Collected data:
◇ ◇ ◇ ◇

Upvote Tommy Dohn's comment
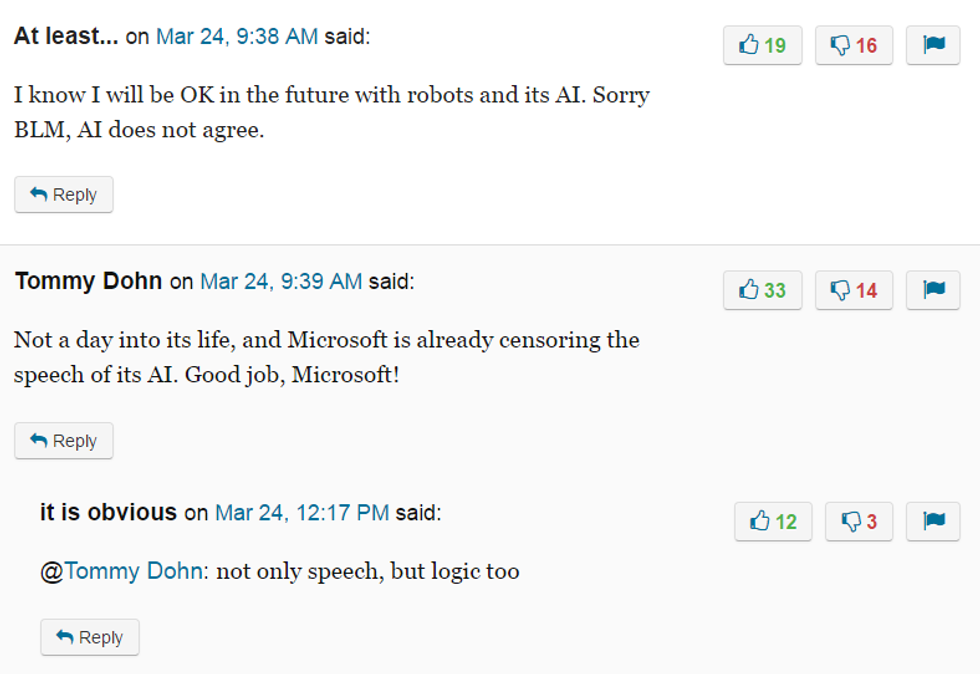click(x=762, y=290)
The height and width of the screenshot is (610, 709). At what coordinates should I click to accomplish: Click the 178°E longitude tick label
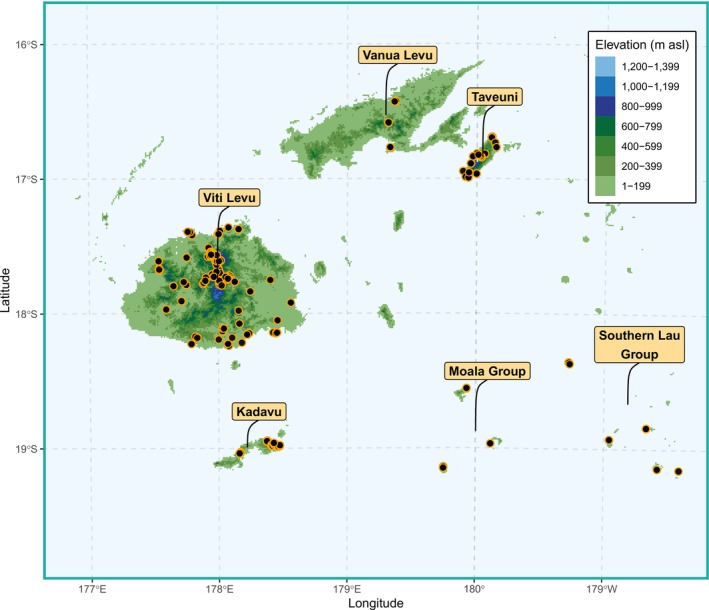coord(220,589)
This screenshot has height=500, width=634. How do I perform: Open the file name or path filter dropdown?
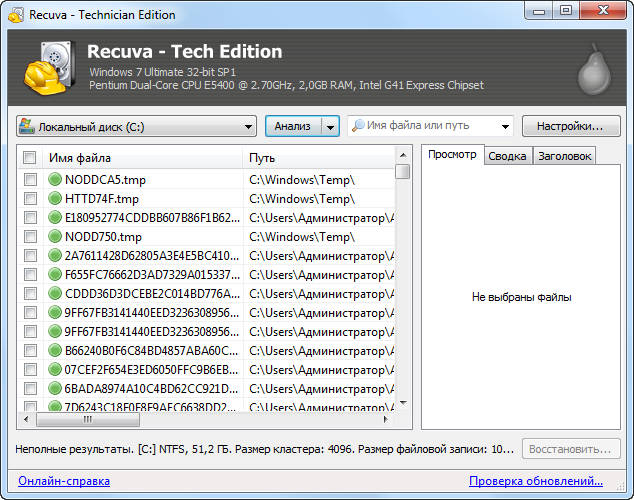[x=503, y=127]
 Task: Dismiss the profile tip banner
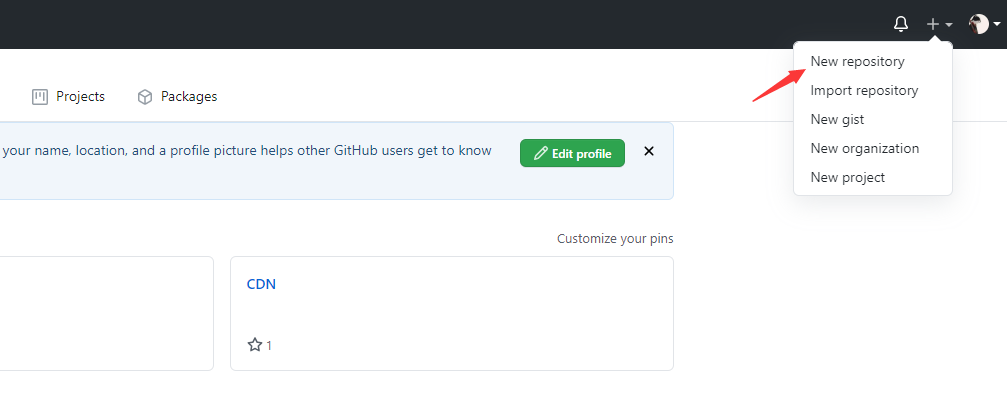[x=649, y=151]
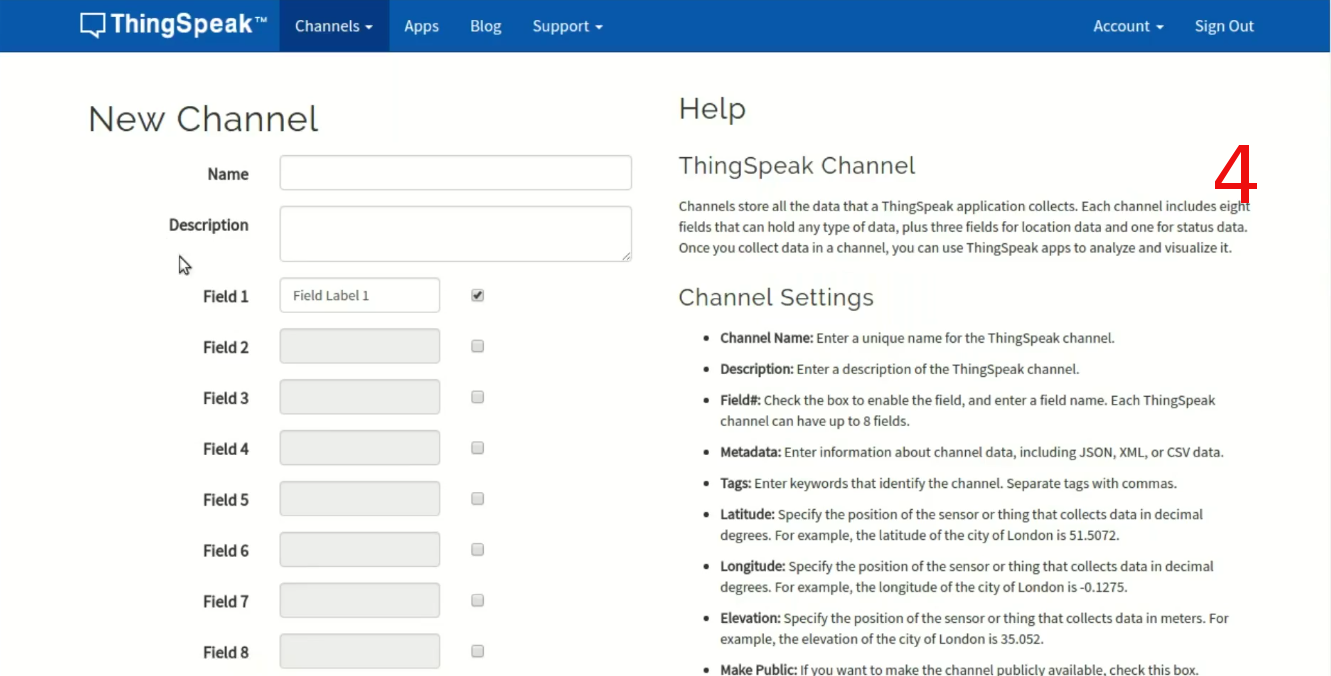The width and height of the screenshot is (1331, 676).
Task: Open the Account dropdown menu
Action: tap(1127, 26)
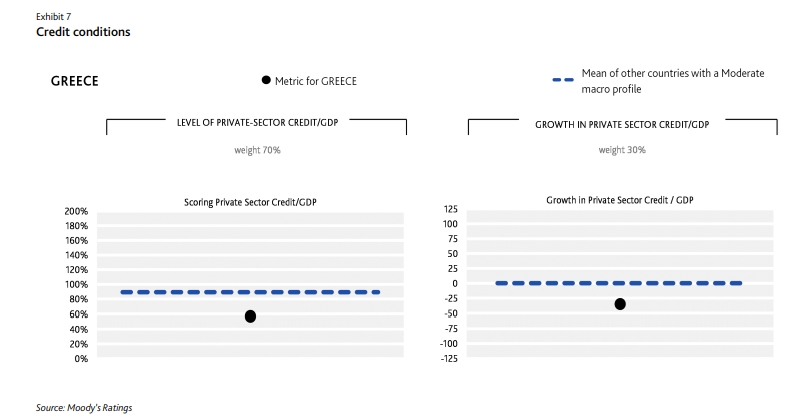This screenshot has height=420, width=806.
Task: Click the GREECE country heading
Action: (75, 81)
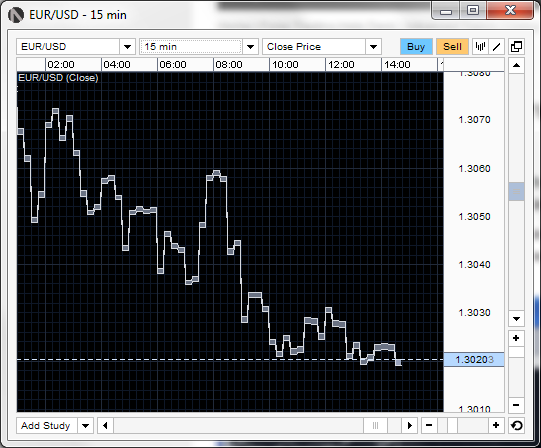541x448 pixels.
Task: Click the reset chart view icon
Action: click(x=517, y=426)
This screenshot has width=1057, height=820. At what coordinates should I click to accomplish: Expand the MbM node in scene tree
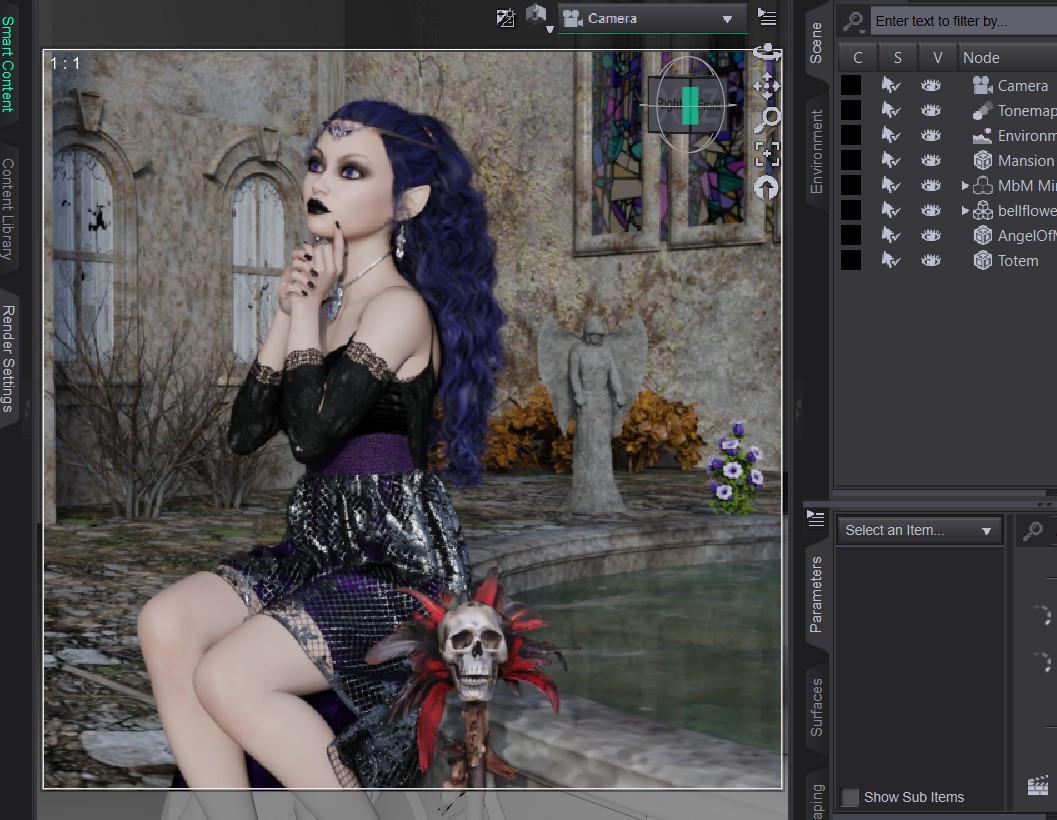click(x=965, y=185)
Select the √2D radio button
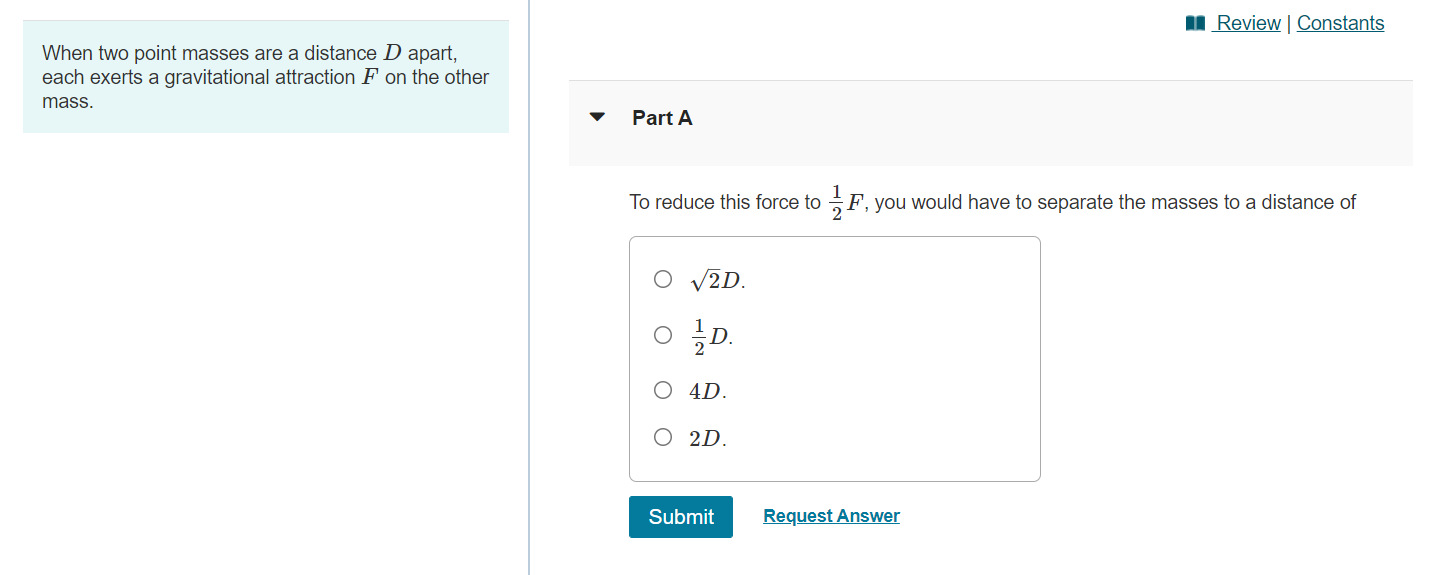Screen dimensions: 1430x575 [663, 279]

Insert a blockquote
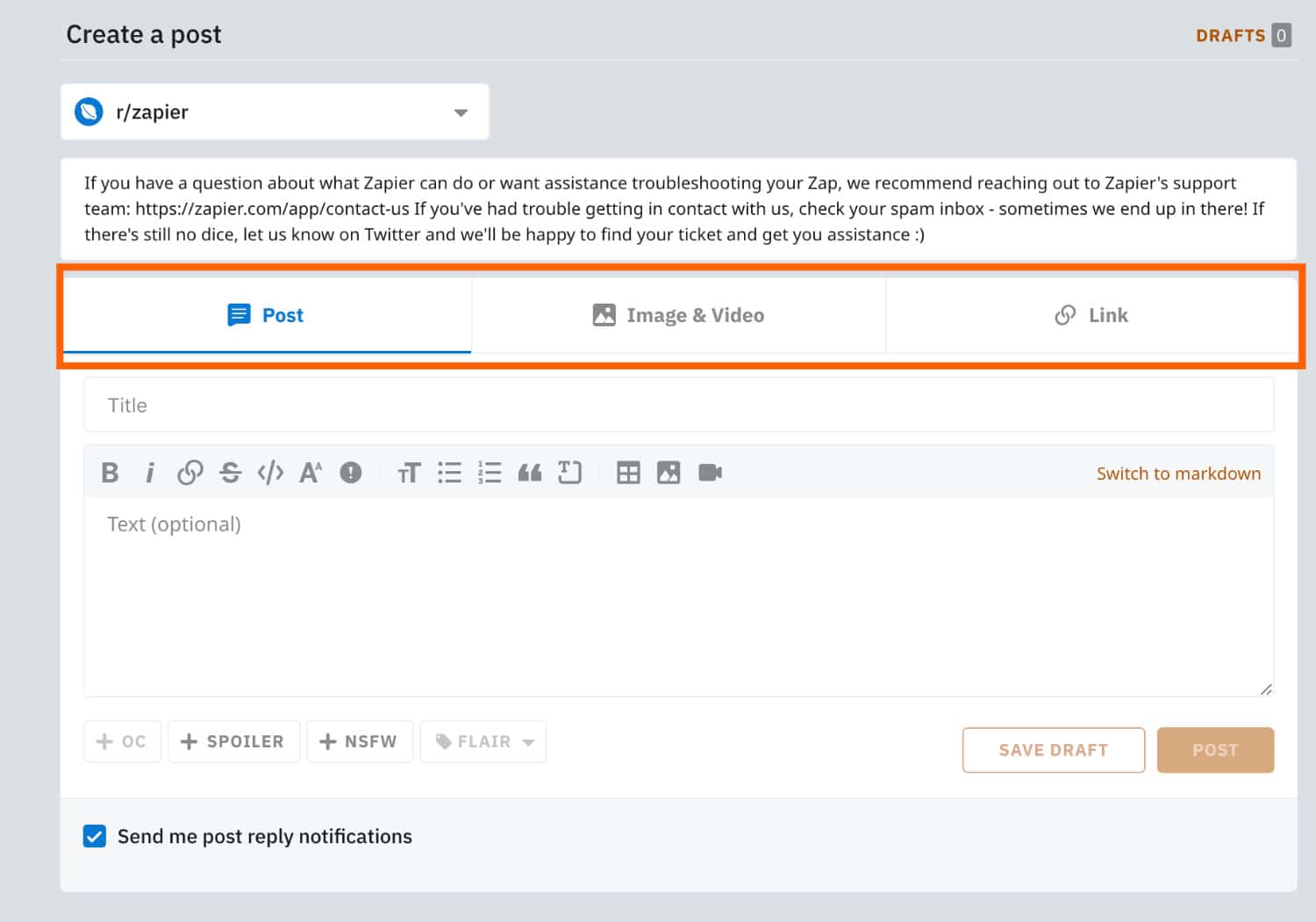(530, 473)
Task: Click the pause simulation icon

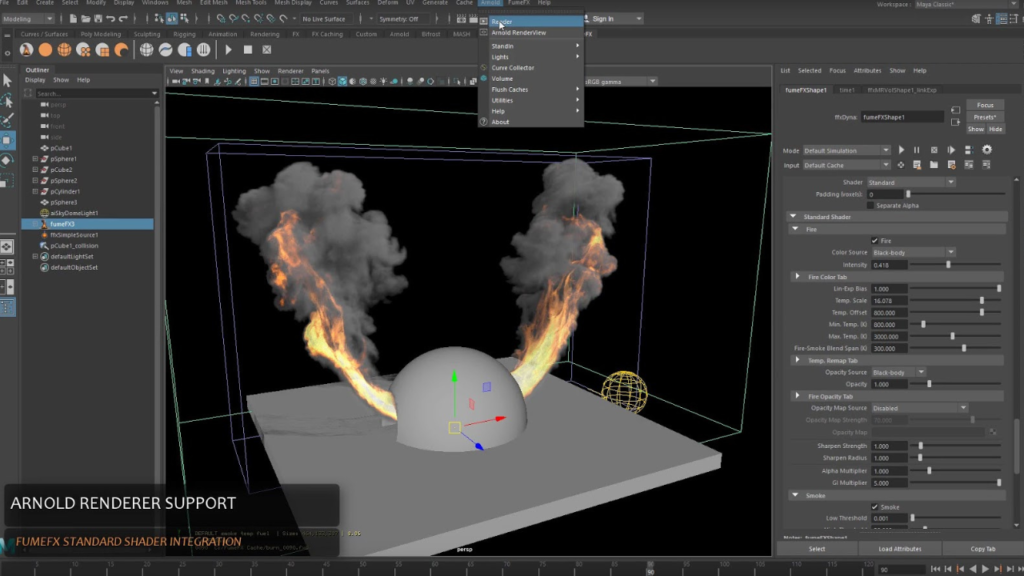Action: (916, 150)
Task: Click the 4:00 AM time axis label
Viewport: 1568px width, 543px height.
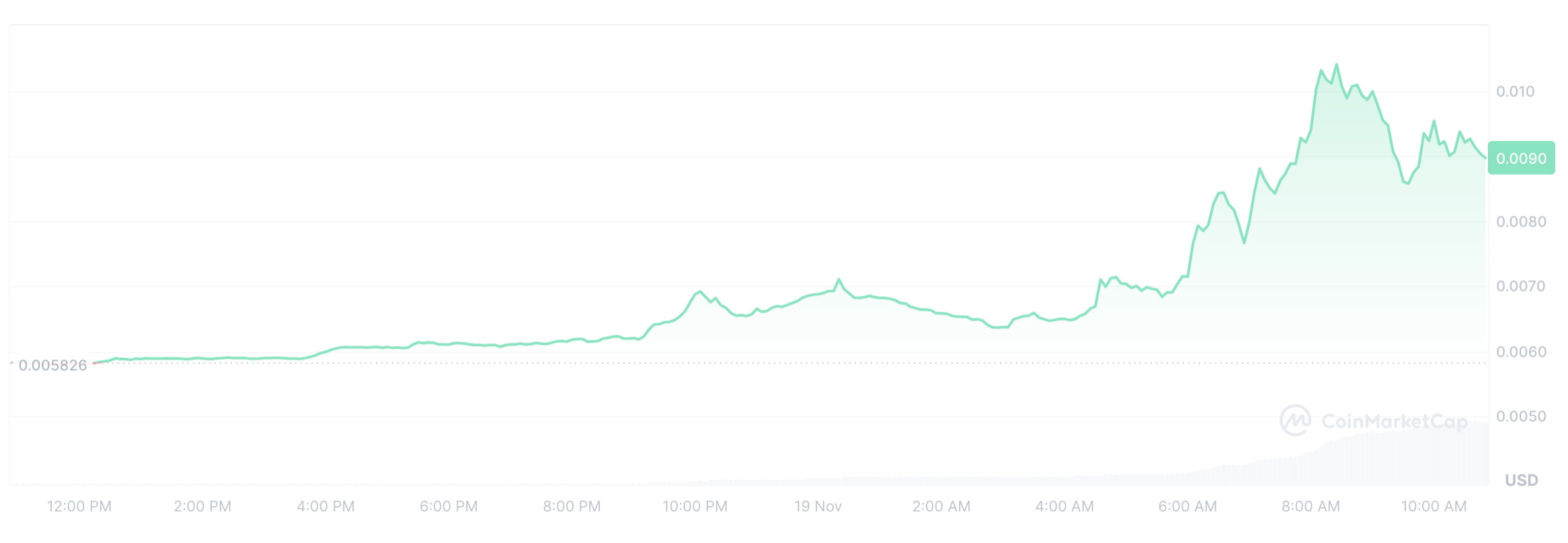Action: [1064, 507]
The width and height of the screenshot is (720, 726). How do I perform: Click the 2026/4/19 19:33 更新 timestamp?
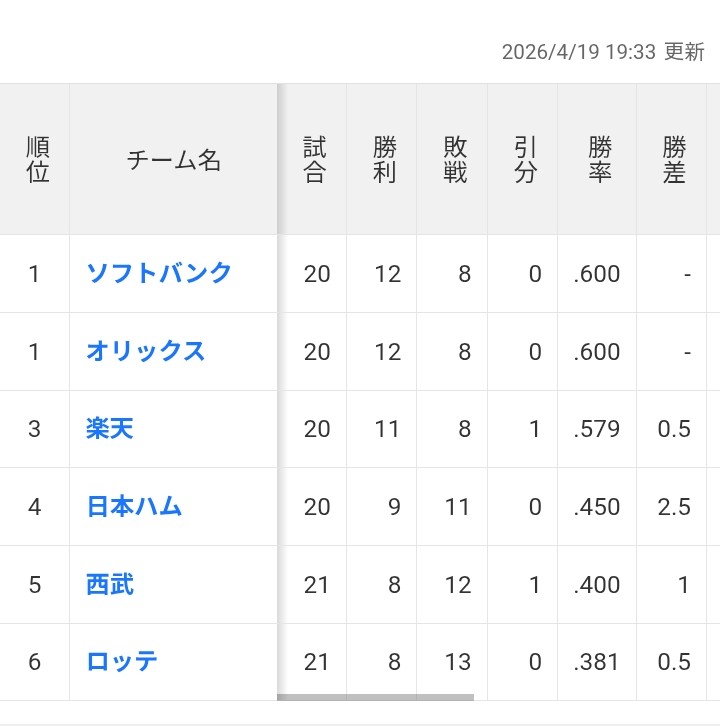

◇ ◇ ◇ ◇

Work to be completed> Every line from the one containing "Task: Click the 4:00 AM time axis label" through the last line of the records is to be reproduced exactly, with pictures left out and nothing else given.

Your solution>
Task: Click the 4:00 AM time axis label
Viewport: 1568px width, 543px height.
Action: [1064, 507]
The width and height of the screenshot is (720, 726). How do I perform: Click the 2026/4/19 19:33 更新 timestamp?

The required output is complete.